According to the authors of a paper, ‘Modeling and Optimization of Airbag Helmets for Preventing Head Injuries in Bicycling’: ‘Studies have shown that although wearing the EPS helmet decreases the risk of severe head injury by approximately 75 per cent, the reduction in mild traumatic brain injury rates is statistically insignificant.’
"Studies have shown that although wearing the EPS helmet decreases the risk of severe head injury by approximately 75 per cent, the reduction in mild traumatic brain injury rates is statistically insignificant."
A report by the American College of Sports Medicine observes this same ‘protection gap’ in helmets for snow sports: ‘Ski helmets are currently designed and evaluated for impact energies much higher than those met during skiing falls, snowboarding falls and collisions between users, which account for more than 70 per cent of recorded TBI. This might partly explain why the effect of the helmet in reducing mild TBI was non-significant or low in recent epidemiological studies.’
Just like cars, helmets need complementary safety systems to protect from frequent low- to mid-energy impacts (seat belts), in addition to – and not instead of – high energy impact safety features (air bags).
How, then, to address the disparity between the test methods driving standards and the real-life impacts that fall below the standard velocity used in testing?
A new solution from D3O addresses this issue by protecting against the more common low- to mid-energy impacts. This is achieved with a simple upgrade that part-substitutes a helmet’s existing comfort liner for a layer of D3O® AMP™ – an Advanced Multi-energy Protection system that deploys the same world-leading D3O® shock absorption technology already protecting elite and everyday riders from head to toe, on bike and on snow.
Not only has the patented D3O® material been carefully formulated to offer optimal protection from lower-energy impacts, but it is also ‘rate sensitive’ – meaning D3O® AMP™ will react to the intensity of the impact, stiffening just enough when it needs to but remaining soft and comfortable the rest of the time.
The remainder of the helmet remains unchanged, meaning brands can simply retrofit products already on the market. D3O® AMP™ is also compatible with complementary rotational safety systems such as the Multi-directional Impact Protection System (MIPS) found in many helmets. Multi-energy impact protection doesn’t compete with rotational acceleration prevention; both contribute to a safer helmet and reduction in risk of mTBIs. Furthermore, retrofitting a helmet with D3O® AMP™ brings no increase in thickness or compromise on comfort.

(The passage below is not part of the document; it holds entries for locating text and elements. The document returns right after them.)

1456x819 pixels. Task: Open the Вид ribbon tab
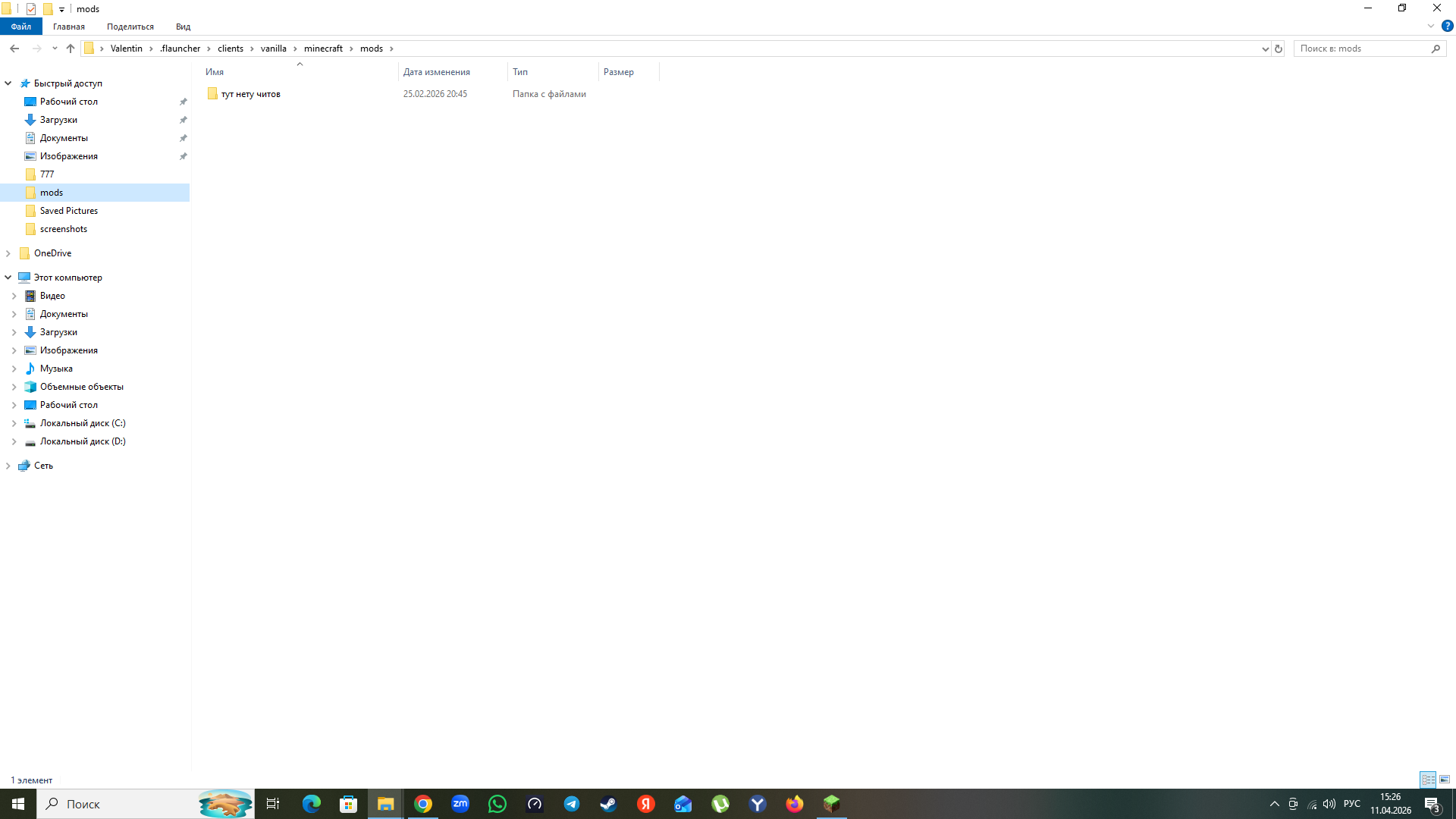coord(183,27)
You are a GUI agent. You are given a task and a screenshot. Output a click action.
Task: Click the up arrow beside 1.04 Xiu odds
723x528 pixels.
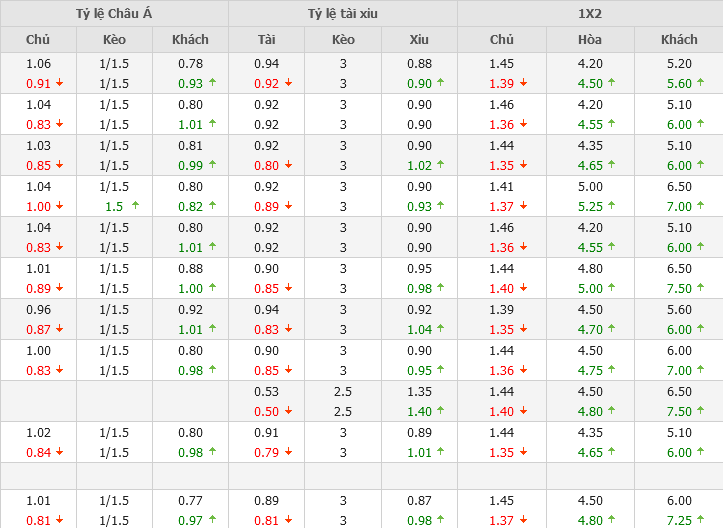441,330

“Over time we have built a deep and multi-faceted understanding of protection, from impact types and the biomechanics of impacts to the medical consequences of those impacts, along with recognition of the limitations of a standards-based approach,” explains Oliver Sunnucks, D3O’s Senior Product Design Engineer.
“D3O is widely regarded as a market leader in the team sports and defense sectors, and our work has revealed a ‘protection gap’ in helmets for individual action sports – the gap that D3O® AMP™ fills. This solution improves performance against varying impact energies. It makes a helmet safer by providing improved protection against a wider range of everyday crash scenarios rather than the single extreme crash tested against for a standard.”

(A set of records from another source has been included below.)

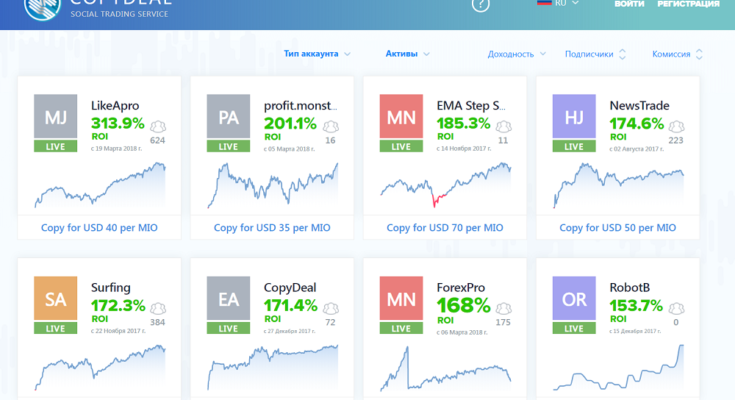Click the Войти login link

[x=629, y=5]
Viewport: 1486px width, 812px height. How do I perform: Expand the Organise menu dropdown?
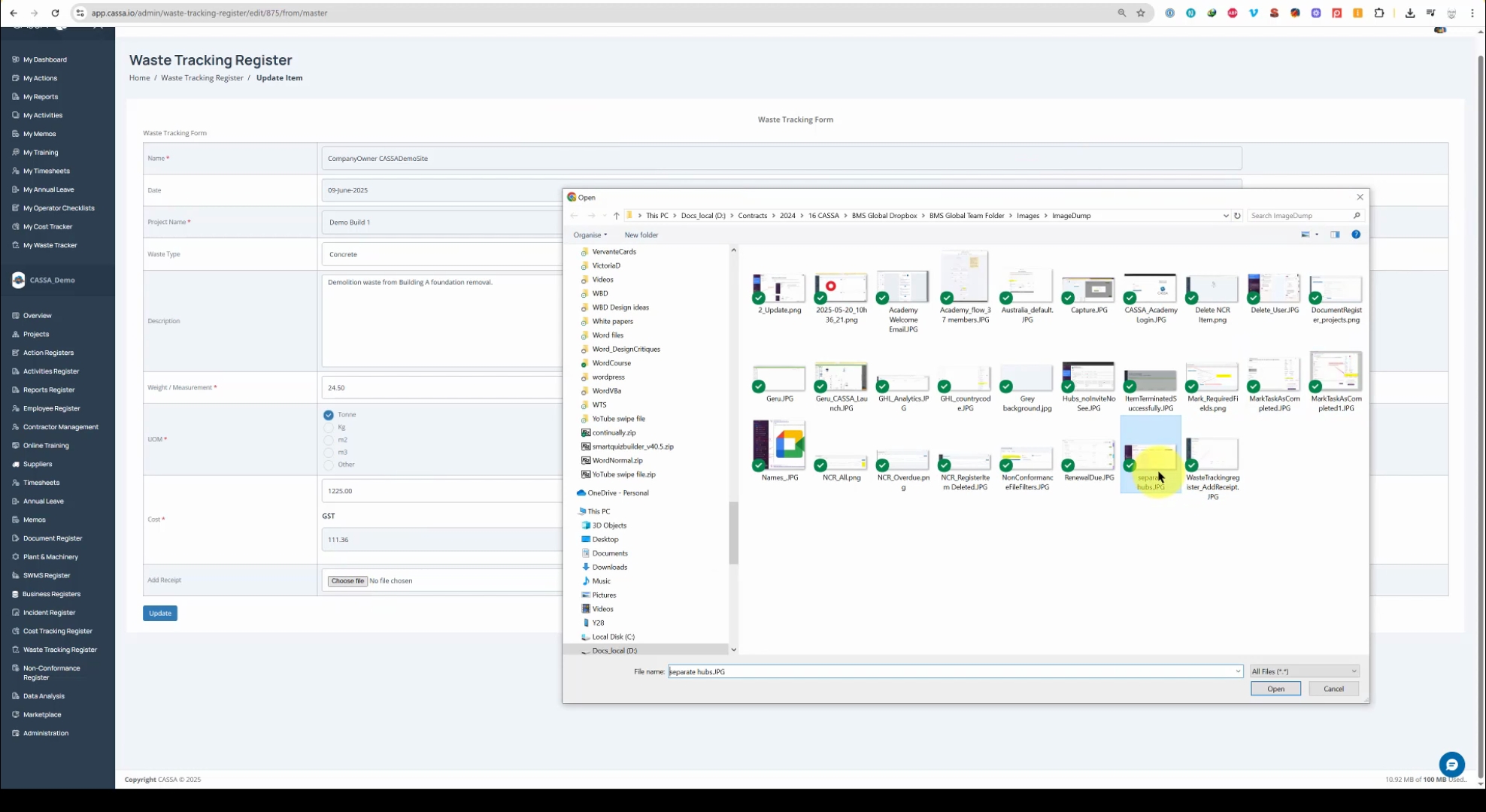(x=590, y=235)
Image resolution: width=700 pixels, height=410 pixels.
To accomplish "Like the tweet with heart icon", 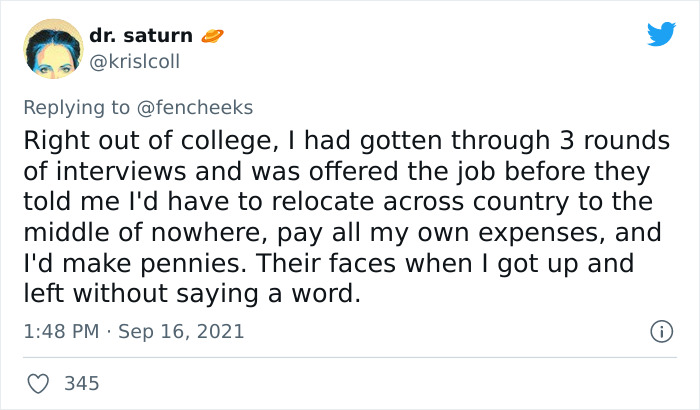I will [x=38, y=383].
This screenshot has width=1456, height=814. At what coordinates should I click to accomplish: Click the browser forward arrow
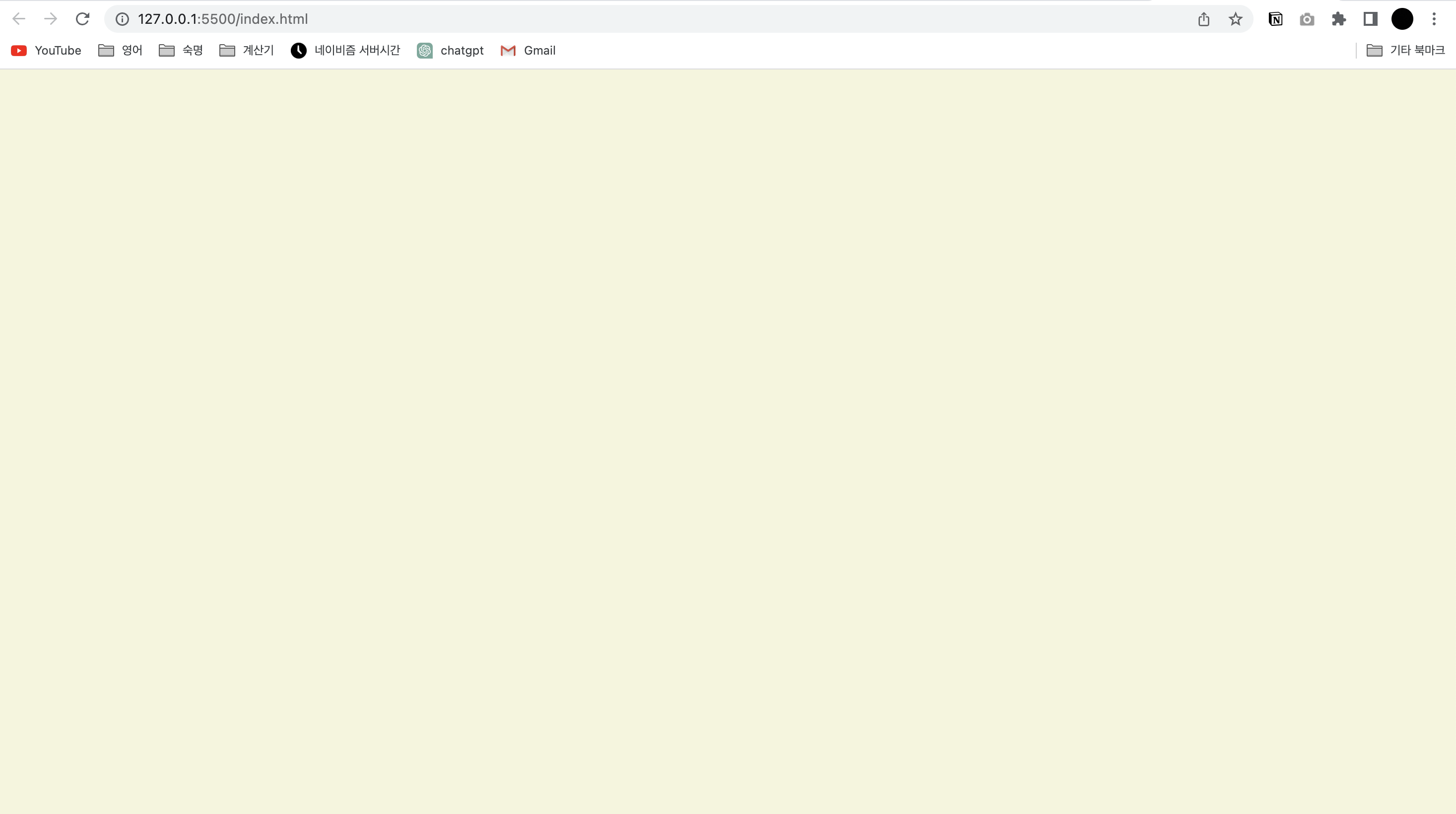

The need to recognize this ‘protection gap’ is acknowledged in the authoritative Virginia Tech Summation of Tests for the Evaluation of Risk (STAR) rating system, which now tests bicycle helmets at two different impact velocities.

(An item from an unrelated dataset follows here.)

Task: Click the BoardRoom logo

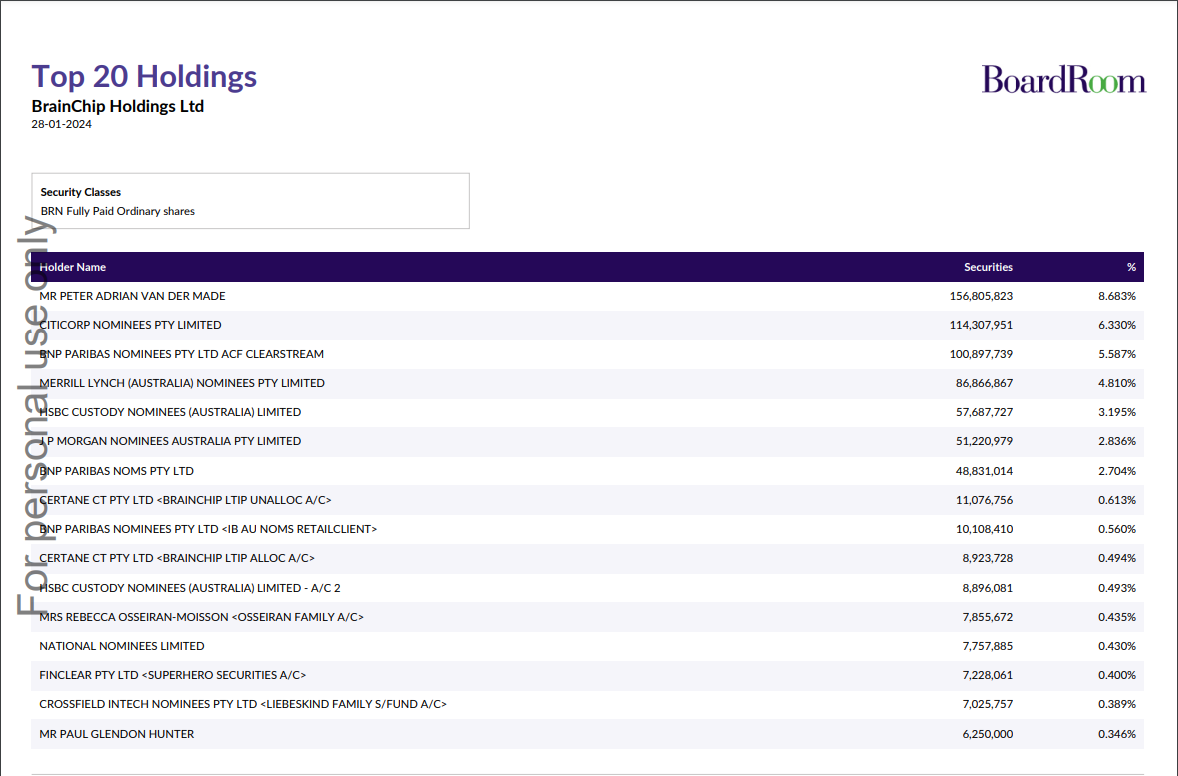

The response in some quarters to D3O® AMP™ has been to suggest that this new system is seeking to replace EPS in a helmet. On the contrary – EPS is excellent at what it does, it is not a problem that needs fixing. But what about impacts at lower speeds? How can you make a helmet more versatile, so it protects against everyday impacts as well as the very occasional high-energy crash?
Put simply, the D3O® AMP™ System absorbs low- to mid-speed impacts so the wearer’s head doesn’t have to.